Anna Boothe was trained as a sculptor at the Rhode Island School of Design and has worked with glass since 1980. She holds an MFA from the Tyler School of Art, where she was a member of the Crafts / Glass Program faculty for 13 years. Until recently, she was the Instructional Chair of the Glass Art Degree Program at Salem Community College in southern New Jersey. There she helped to develop the new program’s curriculum that focuses studies on kiln-forming, kiln-casting and flameworking and coordinated the school’s annual International Flameworking Conference.

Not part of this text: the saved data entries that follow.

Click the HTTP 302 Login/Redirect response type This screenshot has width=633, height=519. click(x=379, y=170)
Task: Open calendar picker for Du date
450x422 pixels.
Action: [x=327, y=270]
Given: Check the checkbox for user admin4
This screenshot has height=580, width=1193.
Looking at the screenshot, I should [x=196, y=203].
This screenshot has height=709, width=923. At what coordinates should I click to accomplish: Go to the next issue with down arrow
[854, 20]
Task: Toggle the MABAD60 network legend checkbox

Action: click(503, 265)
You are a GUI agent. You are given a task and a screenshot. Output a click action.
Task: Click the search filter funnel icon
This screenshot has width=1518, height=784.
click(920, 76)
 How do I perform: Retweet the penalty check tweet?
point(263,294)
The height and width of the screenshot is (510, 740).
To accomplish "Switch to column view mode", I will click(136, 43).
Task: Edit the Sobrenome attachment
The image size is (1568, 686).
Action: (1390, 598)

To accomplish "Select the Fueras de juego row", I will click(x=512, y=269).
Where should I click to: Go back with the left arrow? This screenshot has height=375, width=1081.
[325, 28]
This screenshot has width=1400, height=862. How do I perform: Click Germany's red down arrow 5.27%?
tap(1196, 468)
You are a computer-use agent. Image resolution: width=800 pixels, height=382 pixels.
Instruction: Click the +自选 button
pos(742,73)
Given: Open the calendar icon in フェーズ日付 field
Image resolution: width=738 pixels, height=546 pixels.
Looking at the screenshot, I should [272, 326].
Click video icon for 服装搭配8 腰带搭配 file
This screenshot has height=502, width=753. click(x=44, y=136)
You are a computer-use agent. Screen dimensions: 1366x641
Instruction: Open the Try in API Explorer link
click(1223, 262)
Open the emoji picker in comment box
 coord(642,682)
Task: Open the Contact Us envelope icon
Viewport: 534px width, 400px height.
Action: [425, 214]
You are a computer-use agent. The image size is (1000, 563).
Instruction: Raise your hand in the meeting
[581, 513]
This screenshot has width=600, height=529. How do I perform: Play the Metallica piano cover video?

She lectures and teaches workshops on frit and traditional pate de verre casting regularly, and has taught at the Studio of the Corning Museum of Glass, Urban Glass in Brooklyn, NY, the Pittsburgh Glass Center in PA and in many university art settings, as well as in Belgium, Switzerland, Turkey and Japan. Anna’s kiln-cast figurative work is in the collection of the Corning Museum of Glass and in numerous private collections.
Artist's Statement
I come from a strong line of accomplished painters, woodworkers, and crafters and from an upbringing visually peppered with ancient Middle Eastern and East Asian references. As an employee, I have spent much time "playing-out" the decorative art gene in the guise of a traditional French/Italian pastry chef in Philadelphia and later as a cake sculptor and illustrator (using whipped cream modeled with a palette knife).My vessel castings tie together these aspects of my background with my training as a sculptor and user of glass. I view the frit or traditional pate de verre casting process I use to create the forms as a type of permanent baking. The technique's resultant translucent sugary fused glass allows light to hold imagery, as if floating in space, and provides me with a medium through which I am able to diffuse emotional, dream, and pragmatic experiences into one layered montage.Both my early and more recent figurative sculpture reflects my attempts at making visual my ontological inquiries. Each modified and augmented female form searches for context. Each grouping of parts provides a specific set of spontaneous, yet somewhat controlled psychological boundaries. As an artist, I work to ponder and question the relevance of and my reactions to these fabricated "situations". Humbly, I suspect that I create these icon-like objects in order to promote my own sanity, and thus, my general comprehension of self.